The five-year grant from the National Institutes of Health will fund the Báa nnilah Project, which is a collaboration between MSU and the nonprofit Messengers for Health in Crow Agency. The project will work with members of the Apsáalooke (Crow) Nation in southeast Montana.
“In Montana, there’s a 15-year mean life expectancy difference between whites and Native Americans,” said Suzanne Held, community health professor in the College of Education, Health and Human Development and the MSU lead on the project.
That means Native Americans with heart or kidney disease, diabetes or cardiovascular disease, for example, die younger than whites with the same maladies.
Held and McCormick started working together in 1996 on ways to help Crow women get screened for breast and cervical cancer and formed Messengers for Health, a project that was supported by a research grant from the American Cancer Society. In order to develop this new program McCormick, a member of the Crow tribe, led Messengers for Health community meetings and interviewed community members with chronic illness to listen to their stories and better understand, from within, what makes it easier and what makes it more difficult to manage their conditions.

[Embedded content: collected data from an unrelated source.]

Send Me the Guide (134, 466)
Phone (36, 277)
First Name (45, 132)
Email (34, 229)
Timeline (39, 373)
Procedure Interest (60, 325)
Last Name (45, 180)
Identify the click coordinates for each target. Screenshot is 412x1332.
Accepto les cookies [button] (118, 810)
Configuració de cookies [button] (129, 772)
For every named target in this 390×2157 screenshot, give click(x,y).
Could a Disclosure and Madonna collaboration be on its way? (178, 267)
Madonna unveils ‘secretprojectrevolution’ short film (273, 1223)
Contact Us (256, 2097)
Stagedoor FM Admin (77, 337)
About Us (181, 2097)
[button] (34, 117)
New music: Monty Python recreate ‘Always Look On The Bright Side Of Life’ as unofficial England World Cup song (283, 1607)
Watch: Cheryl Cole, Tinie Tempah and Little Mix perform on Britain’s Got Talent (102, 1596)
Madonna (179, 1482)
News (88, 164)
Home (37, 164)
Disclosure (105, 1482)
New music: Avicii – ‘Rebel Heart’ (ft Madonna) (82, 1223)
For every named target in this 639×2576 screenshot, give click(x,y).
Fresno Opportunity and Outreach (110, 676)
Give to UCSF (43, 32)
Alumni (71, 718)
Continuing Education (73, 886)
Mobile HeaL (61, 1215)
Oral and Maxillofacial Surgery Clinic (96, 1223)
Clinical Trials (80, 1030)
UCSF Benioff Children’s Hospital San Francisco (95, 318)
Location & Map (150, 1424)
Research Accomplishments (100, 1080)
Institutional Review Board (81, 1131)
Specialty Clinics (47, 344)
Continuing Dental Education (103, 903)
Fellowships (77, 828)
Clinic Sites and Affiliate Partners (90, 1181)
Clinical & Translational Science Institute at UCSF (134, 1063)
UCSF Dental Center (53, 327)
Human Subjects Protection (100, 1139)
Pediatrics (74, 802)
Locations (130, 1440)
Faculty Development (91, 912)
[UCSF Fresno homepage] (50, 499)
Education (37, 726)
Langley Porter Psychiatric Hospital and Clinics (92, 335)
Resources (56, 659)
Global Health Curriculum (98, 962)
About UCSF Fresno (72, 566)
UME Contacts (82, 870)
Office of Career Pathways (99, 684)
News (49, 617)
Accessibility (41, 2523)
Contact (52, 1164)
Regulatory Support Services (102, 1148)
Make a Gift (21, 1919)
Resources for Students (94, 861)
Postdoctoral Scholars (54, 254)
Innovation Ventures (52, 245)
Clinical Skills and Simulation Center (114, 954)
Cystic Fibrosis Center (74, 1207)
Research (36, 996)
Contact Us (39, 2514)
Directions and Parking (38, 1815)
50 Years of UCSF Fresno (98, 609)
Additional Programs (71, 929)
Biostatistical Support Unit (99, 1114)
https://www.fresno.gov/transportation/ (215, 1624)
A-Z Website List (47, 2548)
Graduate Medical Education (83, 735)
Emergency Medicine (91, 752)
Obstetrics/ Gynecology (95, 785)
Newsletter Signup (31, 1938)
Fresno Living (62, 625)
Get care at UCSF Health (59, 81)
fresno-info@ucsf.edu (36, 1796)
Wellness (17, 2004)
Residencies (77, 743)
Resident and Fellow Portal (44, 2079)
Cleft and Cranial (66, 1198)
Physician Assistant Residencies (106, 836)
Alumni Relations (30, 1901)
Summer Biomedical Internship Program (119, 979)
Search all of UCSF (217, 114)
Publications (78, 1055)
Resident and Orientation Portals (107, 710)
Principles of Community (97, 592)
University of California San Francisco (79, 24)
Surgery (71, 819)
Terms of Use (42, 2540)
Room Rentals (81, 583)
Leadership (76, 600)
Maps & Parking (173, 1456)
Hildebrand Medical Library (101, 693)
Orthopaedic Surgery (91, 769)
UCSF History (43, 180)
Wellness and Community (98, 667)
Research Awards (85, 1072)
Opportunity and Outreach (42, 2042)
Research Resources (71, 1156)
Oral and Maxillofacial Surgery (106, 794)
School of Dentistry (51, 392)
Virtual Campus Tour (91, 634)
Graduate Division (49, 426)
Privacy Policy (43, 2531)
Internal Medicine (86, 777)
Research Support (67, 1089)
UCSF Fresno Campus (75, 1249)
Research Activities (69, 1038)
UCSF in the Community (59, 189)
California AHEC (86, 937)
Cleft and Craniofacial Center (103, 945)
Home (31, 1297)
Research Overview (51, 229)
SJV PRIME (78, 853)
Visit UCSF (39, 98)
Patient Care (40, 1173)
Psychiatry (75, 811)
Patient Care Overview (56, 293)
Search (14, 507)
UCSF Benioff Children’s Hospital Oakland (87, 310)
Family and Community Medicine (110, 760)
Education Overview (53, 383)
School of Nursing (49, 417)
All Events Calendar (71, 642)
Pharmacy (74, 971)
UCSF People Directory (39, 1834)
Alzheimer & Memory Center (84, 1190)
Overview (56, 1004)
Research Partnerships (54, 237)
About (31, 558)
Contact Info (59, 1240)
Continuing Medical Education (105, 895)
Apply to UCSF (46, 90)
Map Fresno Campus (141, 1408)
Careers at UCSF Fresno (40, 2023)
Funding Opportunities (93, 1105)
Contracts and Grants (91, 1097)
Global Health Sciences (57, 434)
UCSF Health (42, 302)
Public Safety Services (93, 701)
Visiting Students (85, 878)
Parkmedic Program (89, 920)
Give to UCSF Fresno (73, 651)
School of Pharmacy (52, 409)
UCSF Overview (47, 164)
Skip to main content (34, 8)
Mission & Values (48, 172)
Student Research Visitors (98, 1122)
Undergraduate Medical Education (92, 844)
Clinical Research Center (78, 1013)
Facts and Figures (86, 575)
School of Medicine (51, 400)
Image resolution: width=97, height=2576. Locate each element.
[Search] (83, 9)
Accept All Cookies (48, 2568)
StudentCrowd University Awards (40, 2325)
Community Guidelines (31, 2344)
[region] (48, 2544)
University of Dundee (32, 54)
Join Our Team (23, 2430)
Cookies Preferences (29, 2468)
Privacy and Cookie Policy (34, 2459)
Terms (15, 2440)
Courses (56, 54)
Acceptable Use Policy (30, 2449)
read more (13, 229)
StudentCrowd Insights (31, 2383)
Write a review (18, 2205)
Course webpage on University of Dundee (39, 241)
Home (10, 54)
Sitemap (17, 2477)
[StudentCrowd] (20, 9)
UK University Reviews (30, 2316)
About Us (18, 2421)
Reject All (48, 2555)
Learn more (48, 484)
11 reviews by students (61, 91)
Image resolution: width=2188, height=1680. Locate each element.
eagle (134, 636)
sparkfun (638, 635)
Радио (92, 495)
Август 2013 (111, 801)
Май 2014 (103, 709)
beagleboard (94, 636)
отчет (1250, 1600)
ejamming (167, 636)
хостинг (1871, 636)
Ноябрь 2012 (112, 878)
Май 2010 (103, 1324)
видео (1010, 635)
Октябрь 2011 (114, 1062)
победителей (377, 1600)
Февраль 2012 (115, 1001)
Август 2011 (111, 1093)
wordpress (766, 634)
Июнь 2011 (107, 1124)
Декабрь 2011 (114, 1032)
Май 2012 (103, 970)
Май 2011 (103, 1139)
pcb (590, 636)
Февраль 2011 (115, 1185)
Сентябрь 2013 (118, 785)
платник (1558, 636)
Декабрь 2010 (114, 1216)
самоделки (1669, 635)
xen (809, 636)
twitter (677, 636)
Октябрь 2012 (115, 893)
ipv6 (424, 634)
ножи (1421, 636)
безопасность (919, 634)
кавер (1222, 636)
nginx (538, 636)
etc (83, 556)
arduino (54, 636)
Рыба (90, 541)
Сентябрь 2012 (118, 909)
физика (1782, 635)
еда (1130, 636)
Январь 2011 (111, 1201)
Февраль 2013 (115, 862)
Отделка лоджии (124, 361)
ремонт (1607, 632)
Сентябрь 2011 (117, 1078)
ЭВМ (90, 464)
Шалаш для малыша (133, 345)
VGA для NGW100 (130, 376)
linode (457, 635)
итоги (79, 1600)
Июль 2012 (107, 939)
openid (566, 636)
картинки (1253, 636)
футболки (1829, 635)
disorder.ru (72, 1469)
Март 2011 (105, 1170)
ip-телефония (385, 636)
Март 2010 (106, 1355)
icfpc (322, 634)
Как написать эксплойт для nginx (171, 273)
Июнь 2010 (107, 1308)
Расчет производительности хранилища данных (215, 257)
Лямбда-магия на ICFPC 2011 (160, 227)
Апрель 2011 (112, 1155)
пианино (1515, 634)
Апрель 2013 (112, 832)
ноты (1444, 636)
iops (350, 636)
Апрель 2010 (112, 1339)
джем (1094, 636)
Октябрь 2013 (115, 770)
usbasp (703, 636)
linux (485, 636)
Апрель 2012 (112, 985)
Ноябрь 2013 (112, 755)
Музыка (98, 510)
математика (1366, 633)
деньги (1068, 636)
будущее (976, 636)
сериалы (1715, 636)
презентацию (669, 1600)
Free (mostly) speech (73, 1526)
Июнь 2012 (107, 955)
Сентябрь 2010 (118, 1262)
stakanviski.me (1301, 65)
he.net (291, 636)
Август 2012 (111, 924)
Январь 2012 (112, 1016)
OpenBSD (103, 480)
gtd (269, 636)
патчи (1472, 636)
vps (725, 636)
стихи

Báa nnilah’s approach arose from what community members shared in the interviews and involves mentors from within the community who are, themselves, successfully managing chronic illness. Trained and armed with information and culturally based strategies, those mentors will lead meetings with other illness sufferers to talk through ways to cope with illness, forge better relationships with health care providers, remain physically active, get adequate nutrition and generally solve problems.
“We’re creating places that are safe that have hope. Hope is a huge thing for people. We’re creating connections and support,” Held said. “When people feel more safety and hope and connectedness, they're able to take care of themselves and each other better.”
"This particular intervention is based on Crow cultural strengths, including how advice and stories are passed down through generations," McCormick said, adding that the project’s name reflects that: “Báa nnilah” translates to advice or instructions for life that are received from others, often in a story form. If one listens and applies this advice, it will keep us on the right path.
McCormick said after Messengers’ success raising awareness for cancer screenings, they decided to continue the partnership and expand the work, forming the local nonprofit McCormick now heads (see messengersforhealth.org).
“Crow women overcame cultural taboos regarding cancer and began cancer screening. Crow men were also positively impacted, and this new project will address the health of both men and women,” McCormick said.
"We're in a position that we've established in the community with trust. We were here; we were sustainable. People felt they could confide in us," McCormick said.
Respect for the communities in which they work is tantamount, both women said.
“It's understood always that there are strengths in communities and that communities really have solutions to the problems within them, rather than having external people come in and say they know what should be done here,” McCormick said.
Báa nnilah is currently planning the content for its mentor gatherings, training mentors and recruiting a few more. Held and McCormick meet monthly with a community board of advisers.
Held said there may be a chance to spread the successful information and strategies to other tribes, and she and McCormick have traveled across the country to speak about their past community-based success with cancer screenings.
"The community-based research approach has brought to life our own cultural strengths," McCormick said. "It is an equal partnership when it's applied appropriately. Its partners come together and acknowledge and respect each others' expertise."